# THE PROBLEM
Please repeat, without alteration, the line containing "Image resolution: width=870" and every line that follows it to the end of the entries below, and only those lines.

# DATASET ENTRIES
★ ★ ★

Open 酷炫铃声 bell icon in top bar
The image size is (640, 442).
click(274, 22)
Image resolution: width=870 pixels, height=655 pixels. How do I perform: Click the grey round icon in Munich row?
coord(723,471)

★ ★ ★

# TASK SOLUTION
Image resolution: width=870 pixels, height=655 pixels. How do I perform: Click the grey round icon in Munich row?
coord(723,471)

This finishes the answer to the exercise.